You need to start somewhere.

The above is a good place to start and here’s why:

A proper emergency kit will keep you out of trouble for all but the most extreme situations, and will give some comfort in the form of heat and light as well as knowing you can treat small first aid needs. Your communications devices can range from hand-cranked radios, to an unlocked cell phone with a couple of different SIM cards, to a satellite phone. Any one of these will be helpful; all of them together could be the difference between rescue and being left behind.

Fresh water is essential in any situation, especially in stressful and traumatic situations. An adequate amount will be the difference between life and death in many cases, and this is the cornerstone to your off-the-grid program.

Mobile power generation can help not only keep you alive, but avoid complication from a number of other factors. Using solar-generated electricity and sump pumps to pump water out of your basement from flooding can help you avoid sickness, mold, and extended water damage. Using solar-generated electricity to run a hotplate can create a flame-free way to cook food. Hot food is a morale booster and can increase energy consumption in the body. Using solar generated electricity, heating water (which may be otherwise dangerous due to contamination) can kill bacteria and viruses.

Notice there is a heavy emphasis on “solar-generated electricity” here; it’s due to the portability and versatility of the units. Wind power can’t be reliably derived during a major weather event, and even if it could be (the ancillary units typically don’t take that into account when being installed, and might be installed in the path of rising water, or cracking foundations), it shouldn’t be relied upon as an emergency option. Hydro electric energy is too expensive and too unpredictable during a weather event to be used reliably. Hydro is a whole-home permanent electrical generation technique/system. Solar cells can take usable light (to some extent) and can use the heat/light from the sun to convert it to electricity in a high efficiency manner, and is almost unbeatable in its utility after a major event. Backup batteries will ensure you are capturing the most energy when the sun is out, and have enough to run items more consistently.

Food is extremely important in any scenario, much like water is, so plan accordingly and get your storage up to speed by first planning for emergency rations.

Knowledge is power. The first settlers, pioneers, explorers, and natives all used knowledge as their most important asset in thrashing out a living in harsh and uncontrolled environments. Read up, take notes, share information regularly with your family, and have a plan in place for emergencies and for your desired style of living post event.

In the aftermath of major occurrences, like the one suffered by East Coasters as recently this past week, it is important to understand that anything can happen at any time. Credit is due to those who were prepared enough to stave off infections, sicknesses, cold, hunger, and death as a result of their forward thinking and sound investments. There are many who were not able to do so.

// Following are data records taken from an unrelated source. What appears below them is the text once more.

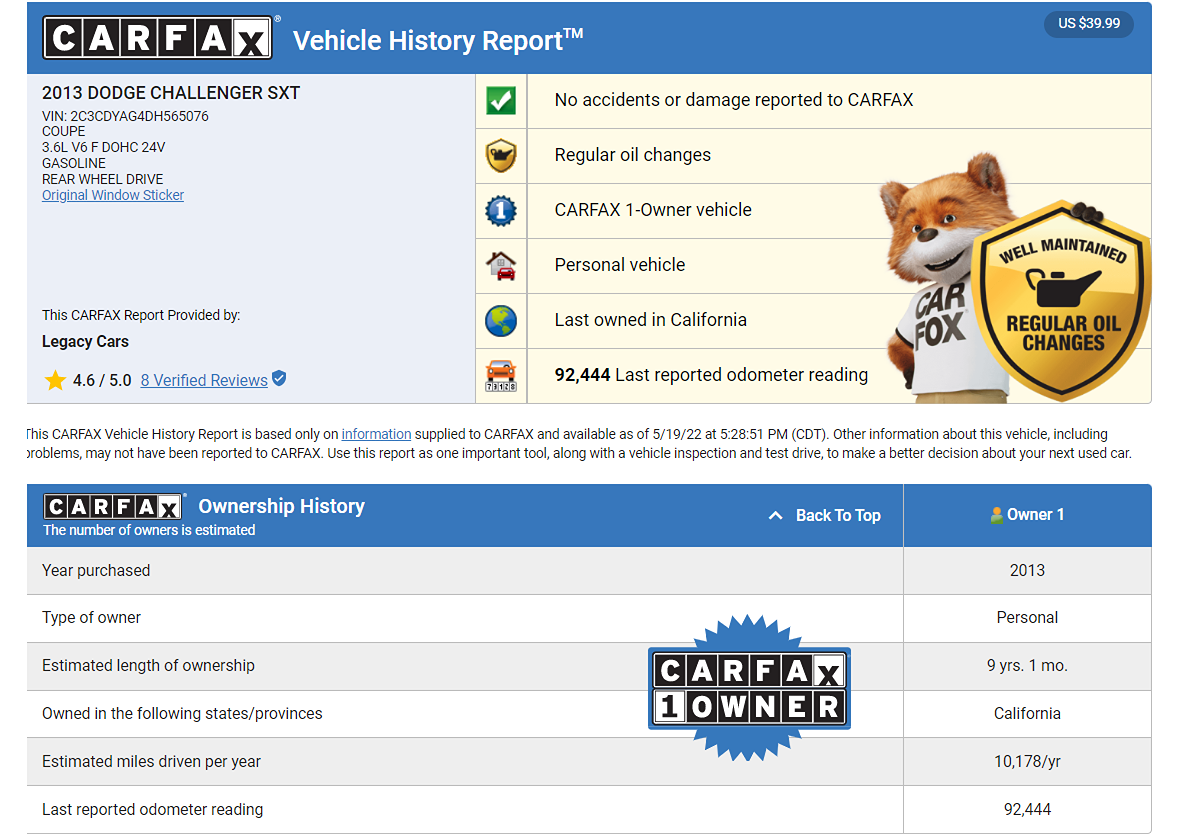The width and height of the screenshot is (1178, 835).
Task: Click the globe icon for last owned location
Action: pos(500,321)
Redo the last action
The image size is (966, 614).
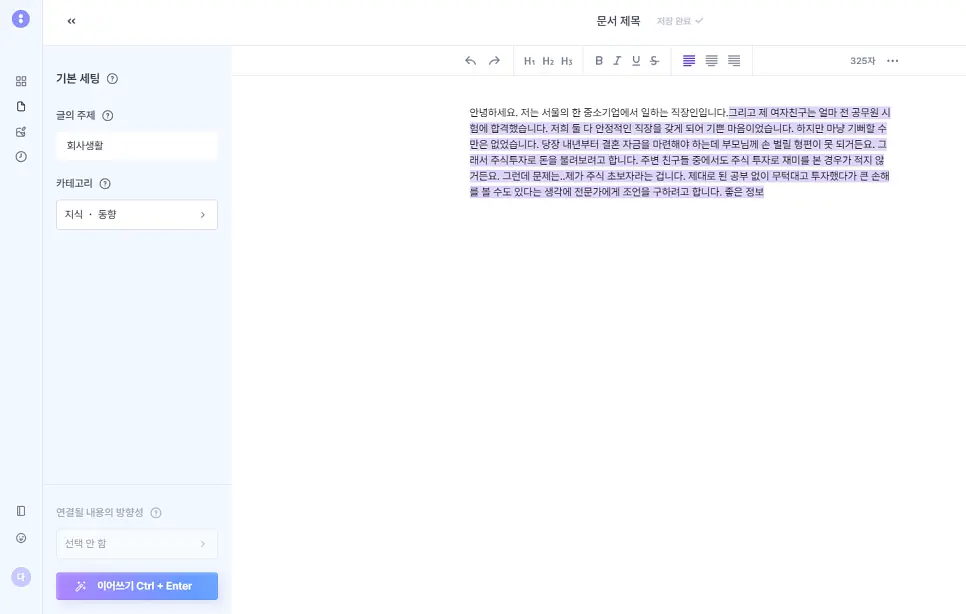(494, 60)

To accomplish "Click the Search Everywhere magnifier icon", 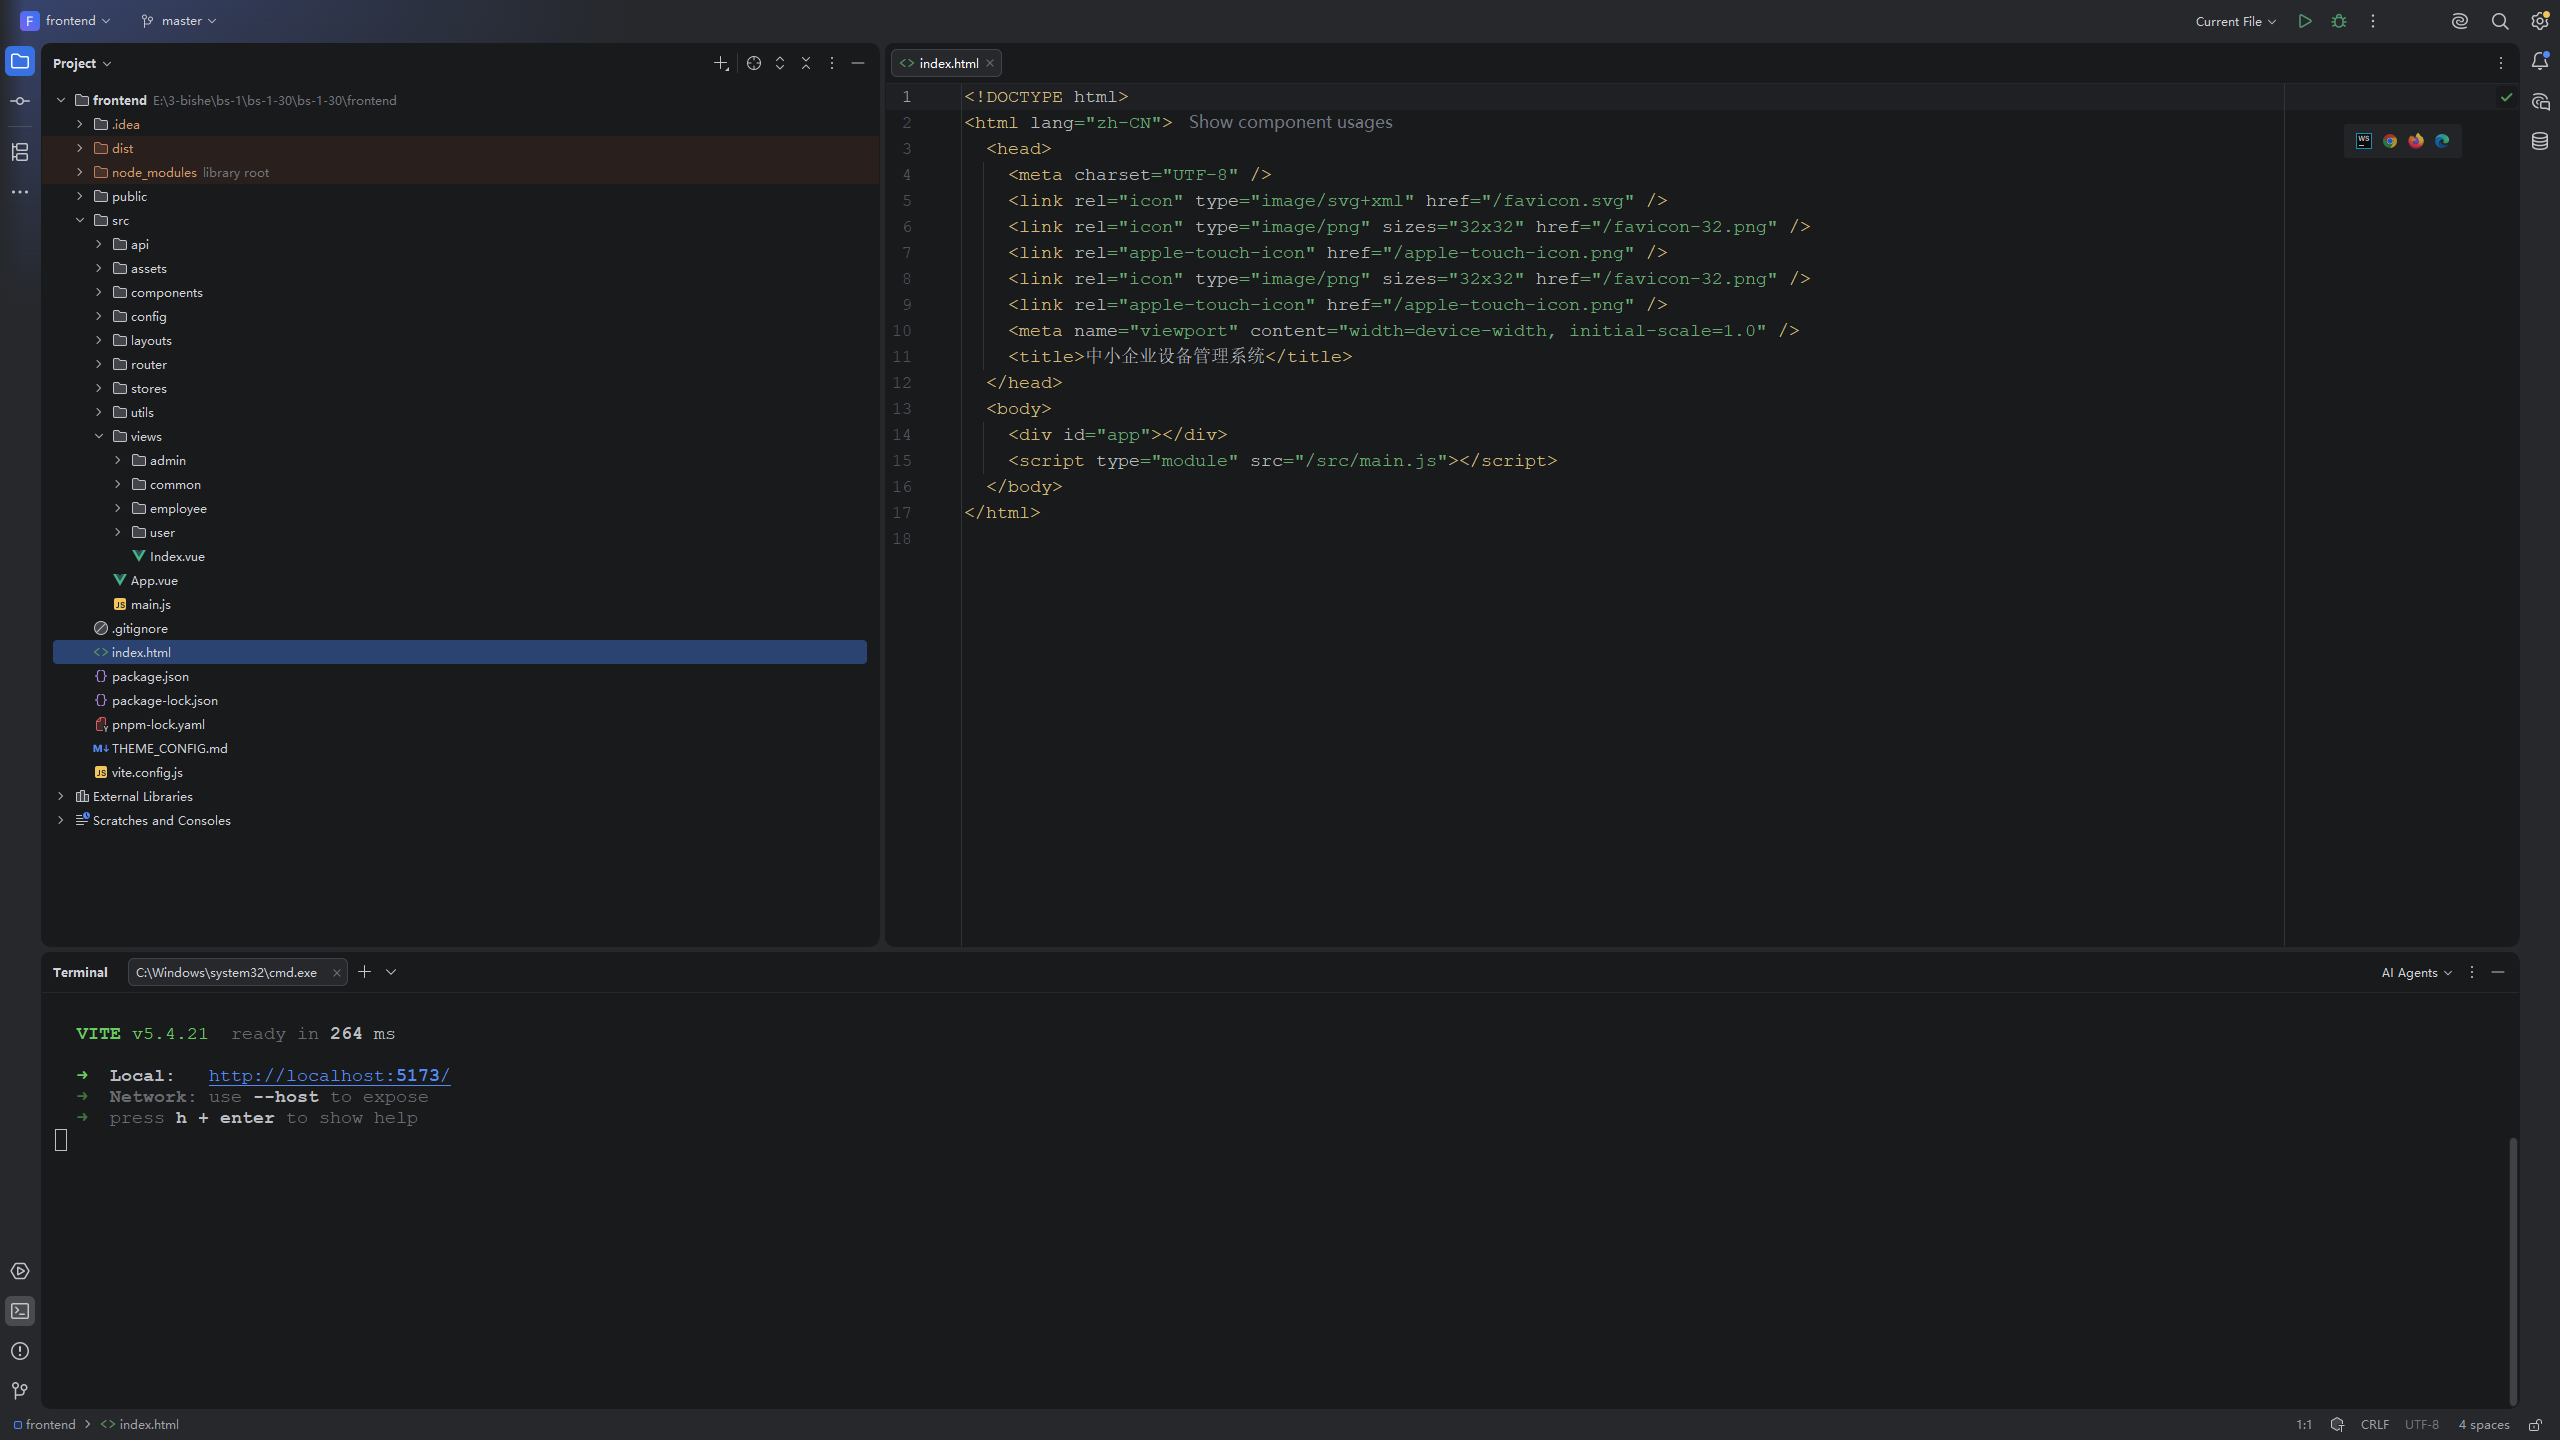I will tap(2500, 21).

The cost of not being prepared can range from a few hundred dollars to the loss of a loved one, or even your own life. The only sure thing about the potential cost of not being prepared is that it is ALWAYS more expensive fiscally, emotionally, and physically than it is to simply plan ahead and make an initial investment in the equipment, tools, training, knowledge, and items that will make you fit for surviving the worst that nature and the world can throw at you.